* Action item
Your reply should consist only of the lines from the one with "Task: Click the $140,231.00 USD revenue cell" through the end of the entries, transcribed exactly. Pictures stay out.

* Pixel coordinate grounding data
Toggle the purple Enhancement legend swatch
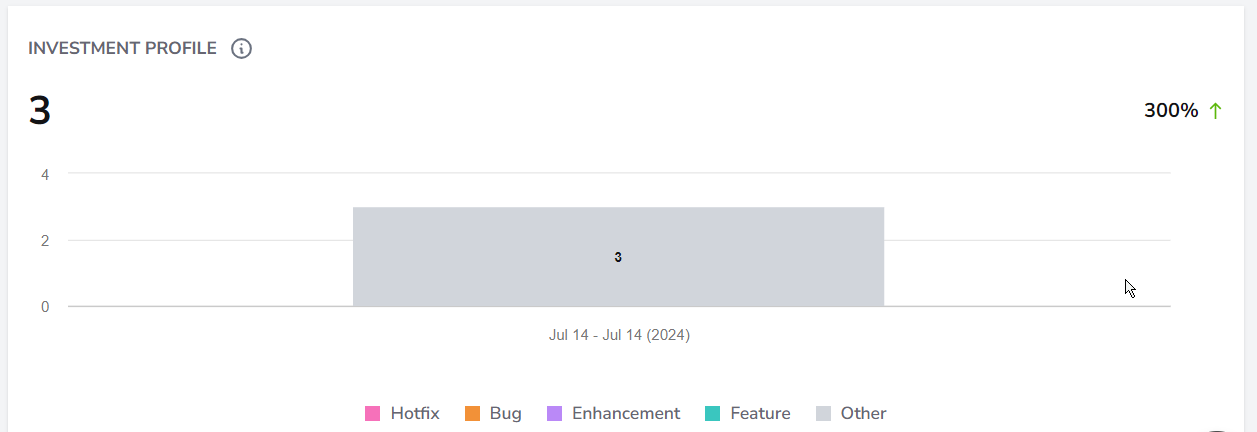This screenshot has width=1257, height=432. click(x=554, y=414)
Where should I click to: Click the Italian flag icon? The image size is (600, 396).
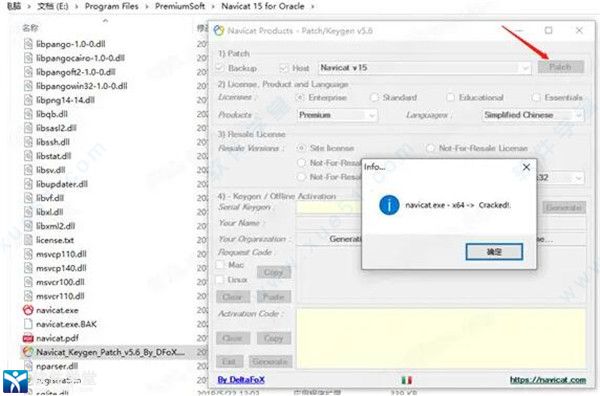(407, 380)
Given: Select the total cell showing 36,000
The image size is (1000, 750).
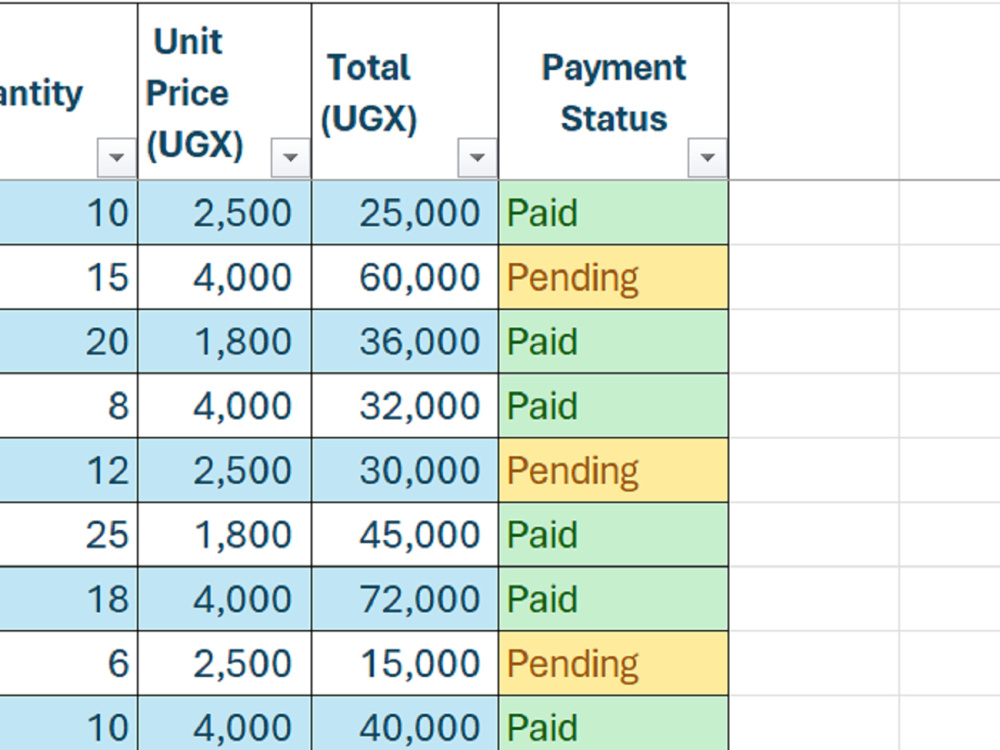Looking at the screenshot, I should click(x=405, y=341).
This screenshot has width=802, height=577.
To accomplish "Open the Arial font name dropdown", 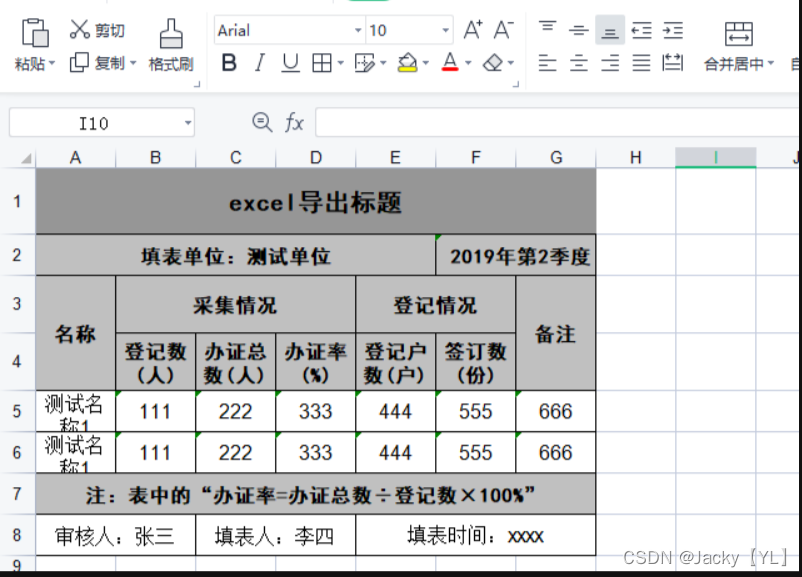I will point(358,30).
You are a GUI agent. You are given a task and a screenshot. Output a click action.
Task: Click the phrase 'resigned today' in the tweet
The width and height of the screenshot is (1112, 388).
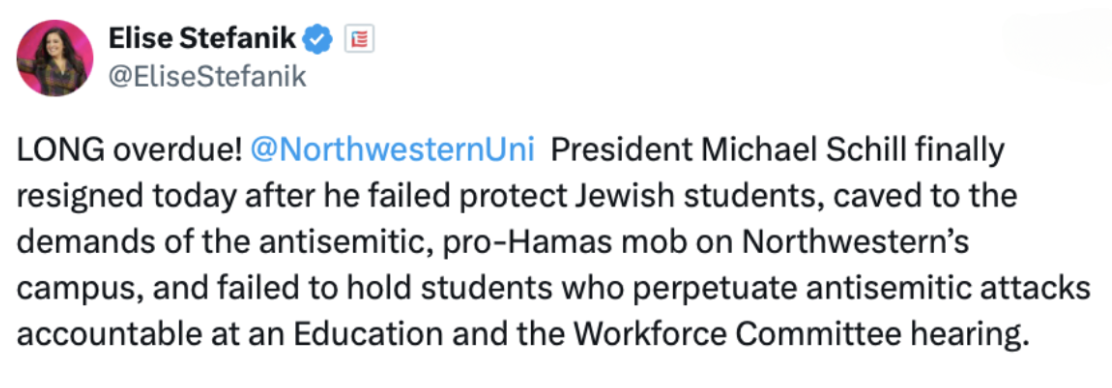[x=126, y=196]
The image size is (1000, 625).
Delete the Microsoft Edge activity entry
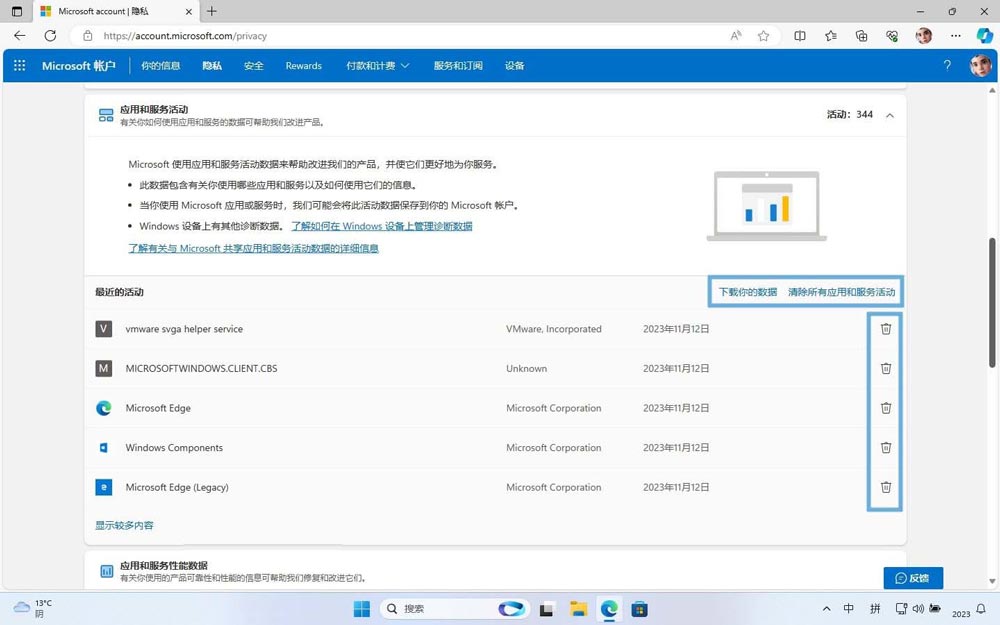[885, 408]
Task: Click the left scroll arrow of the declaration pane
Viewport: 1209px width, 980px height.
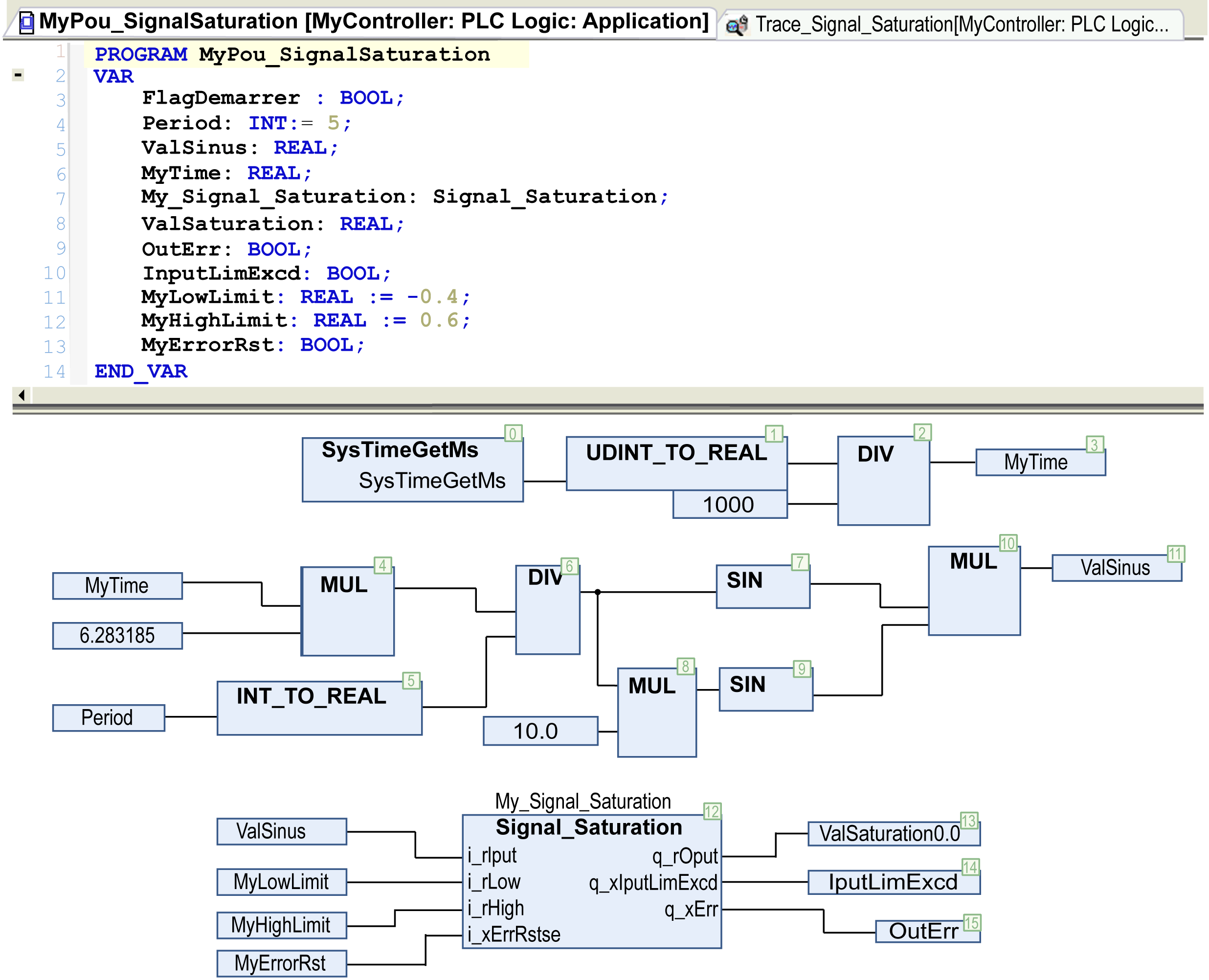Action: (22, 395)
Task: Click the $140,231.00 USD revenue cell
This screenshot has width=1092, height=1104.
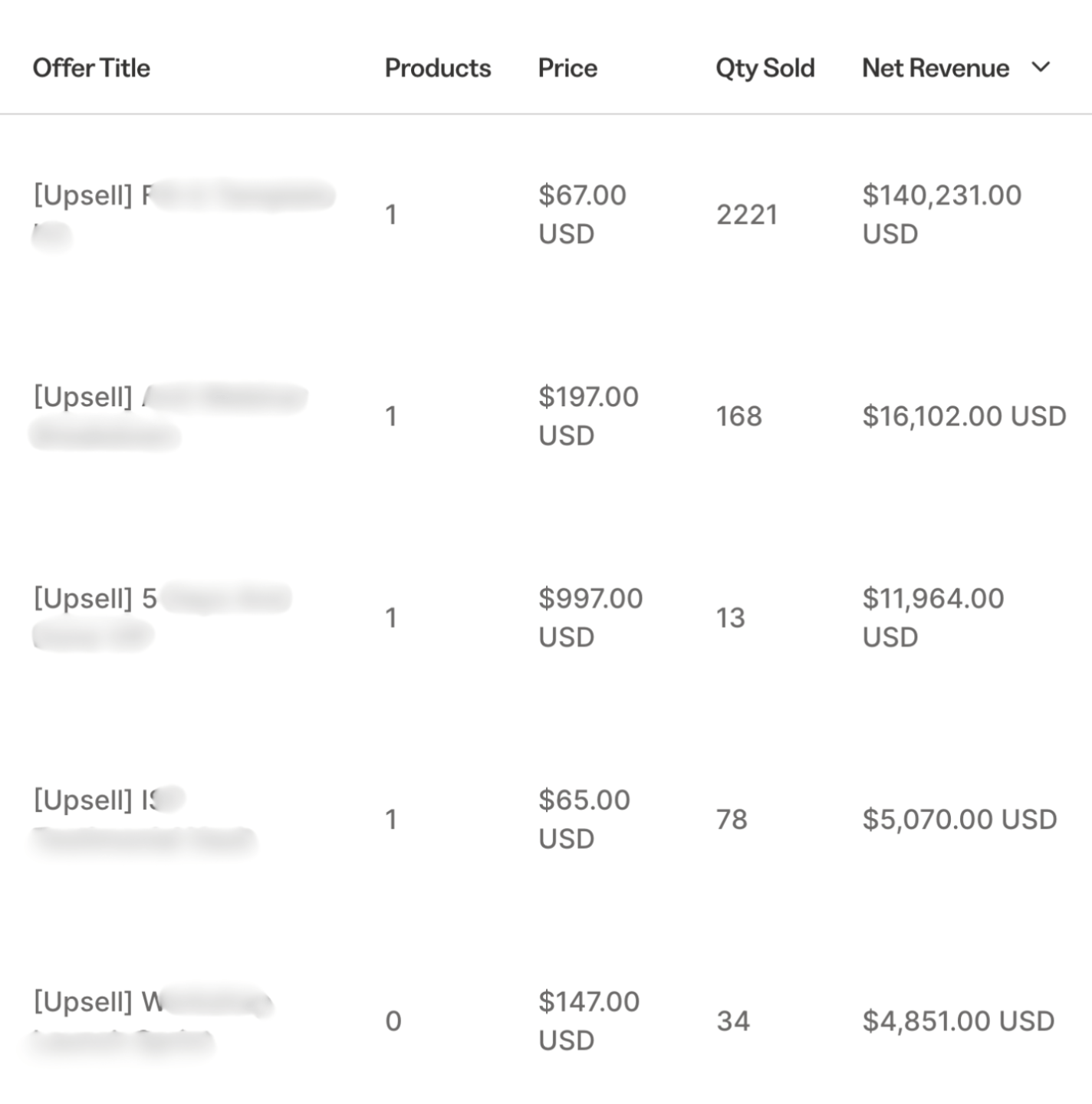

* Result
Task: Click the $140,231.00 USD revenue cell
This screenshot has width=1092, height=1104.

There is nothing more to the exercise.